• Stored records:
+--
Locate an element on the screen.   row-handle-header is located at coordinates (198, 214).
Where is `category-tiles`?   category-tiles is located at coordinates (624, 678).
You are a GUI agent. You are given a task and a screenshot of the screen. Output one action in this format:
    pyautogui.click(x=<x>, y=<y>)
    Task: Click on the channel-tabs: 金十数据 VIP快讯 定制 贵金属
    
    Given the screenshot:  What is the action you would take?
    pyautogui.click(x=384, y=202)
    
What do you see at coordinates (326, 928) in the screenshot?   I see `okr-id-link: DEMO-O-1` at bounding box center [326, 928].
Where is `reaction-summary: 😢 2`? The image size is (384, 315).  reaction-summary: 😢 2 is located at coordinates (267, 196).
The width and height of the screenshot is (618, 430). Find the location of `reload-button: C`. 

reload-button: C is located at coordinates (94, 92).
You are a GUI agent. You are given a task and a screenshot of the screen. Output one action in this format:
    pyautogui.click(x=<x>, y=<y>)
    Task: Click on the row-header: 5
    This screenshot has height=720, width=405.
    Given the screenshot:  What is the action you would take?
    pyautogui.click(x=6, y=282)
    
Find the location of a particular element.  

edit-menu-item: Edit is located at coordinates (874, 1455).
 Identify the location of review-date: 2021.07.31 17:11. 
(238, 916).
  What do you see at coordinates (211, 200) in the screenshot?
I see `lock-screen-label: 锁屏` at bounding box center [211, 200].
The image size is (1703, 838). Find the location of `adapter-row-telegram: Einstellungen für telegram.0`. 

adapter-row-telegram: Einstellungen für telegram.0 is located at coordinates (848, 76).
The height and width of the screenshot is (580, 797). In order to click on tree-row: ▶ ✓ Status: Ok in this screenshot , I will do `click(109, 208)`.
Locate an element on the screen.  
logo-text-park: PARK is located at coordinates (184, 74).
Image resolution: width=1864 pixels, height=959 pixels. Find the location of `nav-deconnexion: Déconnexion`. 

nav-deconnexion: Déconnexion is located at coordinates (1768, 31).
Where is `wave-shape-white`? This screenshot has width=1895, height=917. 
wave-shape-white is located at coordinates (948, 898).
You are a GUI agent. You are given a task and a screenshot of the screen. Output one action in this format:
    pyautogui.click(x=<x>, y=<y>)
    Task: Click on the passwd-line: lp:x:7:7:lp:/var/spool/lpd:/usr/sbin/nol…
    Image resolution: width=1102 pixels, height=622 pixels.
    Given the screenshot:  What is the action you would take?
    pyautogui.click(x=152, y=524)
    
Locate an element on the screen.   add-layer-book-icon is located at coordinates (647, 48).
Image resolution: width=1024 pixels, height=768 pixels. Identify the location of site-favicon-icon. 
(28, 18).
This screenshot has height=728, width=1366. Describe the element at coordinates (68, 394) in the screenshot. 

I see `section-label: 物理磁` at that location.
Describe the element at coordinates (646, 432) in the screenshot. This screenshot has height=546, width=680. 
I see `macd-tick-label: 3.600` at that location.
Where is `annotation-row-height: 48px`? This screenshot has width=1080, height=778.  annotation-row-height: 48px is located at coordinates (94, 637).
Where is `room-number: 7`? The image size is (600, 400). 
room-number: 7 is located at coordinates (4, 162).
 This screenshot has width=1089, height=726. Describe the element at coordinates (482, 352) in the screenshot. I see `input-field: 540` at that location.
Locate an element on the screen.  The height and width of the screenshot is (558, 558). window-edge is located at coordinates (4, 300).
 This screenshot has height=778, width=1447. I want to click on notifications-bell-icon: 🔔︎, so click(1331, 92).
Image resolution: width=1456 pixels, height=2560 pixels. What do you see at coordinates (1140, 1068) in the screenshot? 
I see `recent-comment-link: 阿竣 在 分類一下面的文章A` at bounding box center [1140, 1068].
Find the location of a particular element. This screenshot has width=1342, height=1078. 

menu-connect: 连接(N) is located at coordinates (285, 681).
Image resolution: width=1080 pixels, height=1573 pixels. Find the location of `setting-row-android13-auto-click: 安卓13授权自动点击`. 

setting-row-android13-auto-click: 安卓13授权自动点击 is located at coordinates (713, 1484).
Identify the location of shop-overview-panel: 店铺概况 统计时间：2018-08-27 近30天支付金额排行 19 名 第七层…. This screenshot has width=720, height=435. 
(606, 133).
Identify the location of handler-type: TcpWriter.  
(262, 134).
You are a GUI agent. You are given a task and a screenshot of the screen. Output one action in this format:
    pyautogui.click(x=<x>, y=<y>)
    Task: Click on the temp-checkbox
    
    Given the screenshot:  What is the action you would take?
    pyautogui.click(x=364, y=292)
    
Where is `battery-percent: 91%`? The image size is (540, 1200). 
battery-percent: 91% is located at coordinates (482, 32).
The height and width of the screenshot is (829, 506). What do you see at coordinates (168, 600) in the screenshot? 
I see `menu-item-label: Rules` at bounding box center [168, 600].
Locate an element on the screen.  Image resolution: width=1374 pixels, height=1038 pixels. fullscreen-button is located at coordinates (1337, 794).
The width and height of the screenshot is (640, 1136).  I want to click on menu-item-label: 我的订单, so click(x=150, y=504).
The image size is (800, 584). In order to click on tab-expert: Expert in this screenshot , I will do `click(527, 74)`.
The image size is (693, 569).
+--
• PROMPT: In the lines running from the start of the records through the line with "wave-shape-white is located", swap "GUI agent" for "screen assistant" and reproduce those lines with no other change.

• TASK ANSWER:
Locate an element on the screen.   row-handle-header is located at coordinates (198, 214).
Where is `category-tiles`?   category-tiles is located at coordinates (624, 678).
You are a screen assistant. You are given a task and a screenshot of the screen. Output one action in this format:
    pyautogui.click(x=<x>, y=<y>)
    Task: Click on the channel-tabs: 金十数据 VIP快讯 定制 贵金属
    
    Given the screenshot:  What is the action you would take?
    pyautogui.click(x=384, y=202)
    
What do you see at coordinates (326, 928) in the screenshot?   I see `okr-id-link: DEMO-O-1` at bounding box center [326, 928].
Where is `reaction-summary: 😢 2`? The image size is (384, 315).  reaction-summary: 😢 2 is located at coordinates (267, 196).
The width and height of the screenshot is (618, 430). Find the location of `reload-button: C`. 

reload-button: C is located at coordinates (94, 92).
You are a screen assistant. You are given a task and a screenshot of the screen. Output one action in this format:
    pyautogui.click(x=<x>, y=<y>)
    Task: Click on the row-header: 5
    This screenshot has height=720, width=405.
    Given the screenshot:  What is the action you would take?
    pyautogui.click(x=6, y=282)
    
Find the location of a particular element.  

edit-menu-item: Edit is located at coordinates (874, 1455).
 Identify the location of review-date: 2021.07.31 17:11. 
(238, 916).
  What do you see at coordinates (211, 200) in the screenshot?
I see `lock-screen-label: 锁屏` at bounding box center [211, 200].
The image size is (1703, 838). Find the location of `adapter-row-telegram: Einstellungen für telegram.0`. 

adapter-row-telegram: Einstellungen für telegram.0 is located at coordinates (848, 76).
The height and width of the screenshot is (580, 797). In order to click on tree-row: ▶ ✓ Status: Ok in this screenshot , I will do `click(109, 208)`.
Locate an element on the screen.  
logo-text-park: PARK is located at coordinates (184, 74).
Image resolution: width=1864 pixels, height=959 pixels. Find the location of `nav-deconnexion: Déconnexion`. 

nav-deconnexion: Déconnexion is located at coordinates (1768, 31).
Where is `wave-shape-white`? This screenshot has width=1895, height=917. 
wave-shape-white is located at coordinates (948, 898).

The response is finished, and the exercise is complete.